Domingo Barrera

Personal information
- Full name: Domingo Barrera Corpas
- Nationality: Spanish
- Born: 9 May 1943 Candelaria, Tenerife, Spain
- Died: 31 October 2024 (aged 81)

Sport
- Sport: Boxing

= Domingo Barrera =

Spanish boxer (1943–2024)

Domingo Barrera Corpas (9 May 1943 – 31 October 2024) was a Spanish boxer. He competed in the men's lightweight event at the 1964 Summer Olympics.

==Biography==
Barrera fought Bruno Arcari for the Italian's World Boxing Council's world Junior Welterweight title on 8 October 1971 at Palazzo Dello Sport, Genoa, Italy. In what boxing website Boxrec calls "the most confusing, disorganized title boxing (match) in Italy", Barrera went down in round ten without getting hit by Arcari, who was about six feet away from the challenger. Barrera claimed he had been hit on a knee by a coin thrown from outside the boxing ring by a fan. Referee Teddy Waltham counted Barrera out, giving Arcari the knockout victory in the tenth round.
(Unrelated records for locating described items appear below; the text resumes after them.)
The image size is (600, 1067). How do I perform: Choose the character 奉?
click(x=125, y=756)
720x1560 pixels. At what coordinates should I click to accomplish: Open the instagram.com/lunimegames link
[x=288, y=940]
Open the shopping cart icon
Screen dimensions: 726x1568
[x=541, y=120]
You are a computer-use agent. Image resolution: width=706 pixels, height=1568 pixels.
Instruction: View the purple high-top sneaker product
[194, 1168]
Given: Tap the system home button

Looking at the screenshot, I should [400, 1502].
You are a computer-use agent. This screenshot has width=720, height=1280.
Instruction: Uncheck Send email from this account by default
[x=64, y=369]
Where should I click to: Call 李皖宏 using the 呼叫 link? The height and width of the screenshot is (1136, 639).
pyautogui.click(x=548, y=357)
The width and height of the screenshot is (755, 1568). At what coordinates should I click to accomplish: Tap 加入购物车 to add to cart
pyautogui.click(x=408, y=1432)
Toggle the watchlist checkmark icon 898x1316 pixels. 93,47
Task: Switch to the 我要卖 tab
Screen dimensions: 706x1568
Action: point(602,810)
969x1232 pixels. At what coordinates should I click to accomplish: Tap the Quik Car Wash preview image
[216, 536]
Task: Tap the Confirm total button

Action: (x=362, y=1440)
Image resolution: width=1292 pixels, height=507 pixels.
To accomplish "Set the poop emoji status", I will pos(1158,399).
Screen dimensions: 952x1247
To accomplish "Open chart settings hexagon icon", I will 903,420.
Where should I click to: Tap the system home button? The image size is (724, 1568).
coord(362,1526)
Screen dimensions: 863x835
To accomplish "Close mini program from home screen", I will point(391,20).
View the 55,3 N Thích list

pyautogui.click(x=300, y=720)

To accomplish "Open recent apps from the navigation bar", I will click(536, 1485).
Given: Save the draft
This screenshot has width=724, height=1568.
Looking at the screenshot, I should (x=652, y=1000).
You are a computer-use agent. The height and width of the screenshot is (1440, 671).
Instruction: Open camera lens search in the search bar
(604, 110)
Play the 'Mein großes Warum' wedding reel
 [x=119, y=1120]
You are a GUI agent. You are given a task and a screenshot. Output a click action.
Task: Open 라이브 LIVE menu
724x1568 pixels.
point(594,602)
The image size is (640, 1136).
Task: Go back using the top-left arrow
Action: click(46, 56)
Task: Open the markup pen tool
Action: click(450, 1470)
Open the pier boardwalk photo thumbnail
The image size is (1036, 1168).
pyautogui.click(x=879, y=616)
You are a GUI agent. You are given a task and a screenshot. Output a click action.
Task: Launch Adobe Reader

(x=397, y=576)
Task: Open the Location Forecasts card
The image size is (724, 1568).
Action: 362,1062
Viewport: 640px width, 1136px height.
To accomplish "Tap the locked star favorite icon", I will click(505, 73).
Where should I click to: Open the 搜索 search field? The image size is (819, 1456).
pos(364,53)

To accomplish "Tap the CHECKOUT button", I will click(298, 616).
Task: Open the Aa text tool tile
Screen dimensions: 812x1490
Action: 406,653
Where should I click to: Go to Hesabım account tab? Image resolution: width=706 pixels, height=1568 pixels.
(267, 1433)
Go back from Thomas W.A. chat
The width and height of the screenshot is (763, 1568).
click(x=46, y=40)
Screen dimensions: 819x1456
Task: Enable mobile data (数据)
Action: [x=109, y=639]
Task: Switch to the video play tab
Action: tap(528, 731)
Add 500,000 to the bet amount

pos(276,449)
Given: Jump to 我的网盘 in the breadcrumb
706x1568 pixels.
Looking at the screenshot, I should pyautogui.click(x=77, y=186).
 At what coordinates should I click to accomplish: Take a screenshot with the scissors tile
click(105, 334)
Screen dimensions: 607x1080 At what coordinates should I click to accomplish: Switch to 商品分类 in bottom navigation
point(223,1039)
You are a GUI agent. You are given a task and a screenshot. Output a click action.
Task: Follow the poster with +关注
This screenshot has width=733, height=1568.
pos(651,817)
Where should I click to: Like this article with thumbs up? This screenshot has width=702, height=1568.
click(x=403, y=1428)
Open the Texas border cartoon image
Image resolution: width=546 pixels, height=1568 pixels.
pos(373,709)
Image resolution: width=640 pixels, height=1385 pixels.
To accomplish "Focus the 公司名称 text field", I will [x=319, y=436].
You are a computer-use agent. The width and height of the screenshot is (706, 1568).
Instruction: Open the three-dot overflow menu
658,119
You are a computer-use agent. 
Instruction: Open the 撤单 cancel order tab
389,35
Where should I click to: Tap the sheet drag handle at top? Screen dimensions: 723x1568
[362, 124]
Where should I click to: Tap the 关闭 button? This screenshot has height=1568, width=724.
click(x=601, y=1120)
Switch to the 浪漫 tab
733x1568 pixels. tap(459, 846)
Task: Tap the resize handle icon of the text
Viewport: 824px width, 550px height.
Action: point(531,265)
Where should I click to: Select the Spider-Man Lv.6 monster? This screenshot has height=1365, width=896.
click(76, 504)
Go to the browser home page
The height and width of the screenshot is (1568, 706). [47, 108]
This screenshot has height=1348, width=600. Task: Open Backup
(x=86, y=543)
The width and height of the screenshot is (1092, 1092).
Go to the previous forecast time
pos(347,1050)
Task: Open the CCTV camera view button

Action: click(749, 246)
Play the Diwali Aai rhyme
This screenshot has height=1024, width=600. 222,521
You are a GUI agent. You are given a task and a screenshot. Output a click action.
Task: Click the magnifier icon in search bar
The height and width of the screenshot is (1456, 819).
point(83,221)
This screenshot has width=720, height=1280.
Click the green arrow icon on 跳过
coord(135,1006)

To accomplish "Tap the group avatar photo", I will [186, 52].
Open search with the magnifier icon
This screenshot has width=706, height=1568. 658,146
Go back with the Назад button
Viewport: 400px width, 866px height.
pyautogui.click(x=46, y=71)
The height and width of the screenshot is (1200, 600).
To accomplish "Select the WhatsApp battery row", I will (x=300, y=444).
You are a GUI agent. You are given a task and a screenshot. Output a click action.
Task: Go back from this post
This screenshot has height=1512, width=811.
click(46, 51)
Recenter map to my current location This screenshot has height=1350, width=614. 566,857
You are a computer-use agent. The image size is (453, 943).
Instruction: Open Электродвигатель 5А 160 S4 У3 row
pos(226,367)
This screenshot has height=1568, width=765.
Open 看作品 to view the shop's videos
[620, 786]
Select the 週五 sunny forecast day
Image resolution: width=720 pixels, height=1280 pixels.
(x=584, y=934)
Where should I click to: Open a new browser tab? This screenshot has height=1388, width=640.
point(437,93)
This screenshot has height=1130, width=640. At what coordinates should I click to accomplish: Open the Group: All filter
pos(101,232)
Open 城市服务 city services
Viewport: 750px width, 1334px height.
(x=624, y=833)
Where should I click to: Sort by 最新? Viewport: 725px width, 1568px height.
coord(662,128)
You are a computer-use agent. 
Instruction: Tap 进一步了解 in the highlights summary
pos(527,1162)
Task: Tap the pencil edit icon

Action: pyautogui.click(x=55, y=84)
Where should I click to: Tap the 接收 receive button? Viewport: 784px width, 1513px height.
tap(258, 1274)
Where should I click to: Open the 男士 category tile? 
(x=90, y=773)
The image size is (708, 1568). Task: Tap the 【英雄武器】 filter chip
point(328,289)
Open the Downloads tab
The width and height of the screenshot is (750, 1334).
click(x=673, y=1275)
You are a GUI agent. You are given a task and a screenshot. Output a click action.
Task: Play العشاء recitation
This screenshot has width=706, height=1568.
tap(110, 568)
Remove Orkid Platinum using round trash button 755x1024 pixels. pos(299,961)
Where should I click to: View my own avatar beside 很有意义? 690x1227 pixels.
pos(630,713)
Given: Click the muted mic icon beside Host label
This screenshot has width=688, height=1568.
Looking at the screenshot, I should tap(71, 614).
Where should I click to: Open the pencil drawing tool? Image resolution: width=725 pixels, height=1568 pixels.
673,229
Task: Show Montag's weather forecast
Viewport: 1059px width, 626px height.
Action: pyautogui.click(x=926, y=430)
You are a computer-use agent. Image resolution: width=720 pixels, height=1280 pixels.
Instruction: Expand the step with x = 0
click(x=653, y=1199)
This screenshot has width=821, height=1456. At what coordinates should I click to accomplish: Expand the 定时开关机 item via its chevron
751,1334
In 1971 also, he fought against Nicolino Locche ("The Untouchable"), being defeated.

Barrera retired after 50 professional boxing contests, compiling 40 wins and 10 losses, with 20 wins and 4 losses (the latter number including the Arcari fight) by way of knockout.

Barrera died on 31 October 2024, at the age of 81.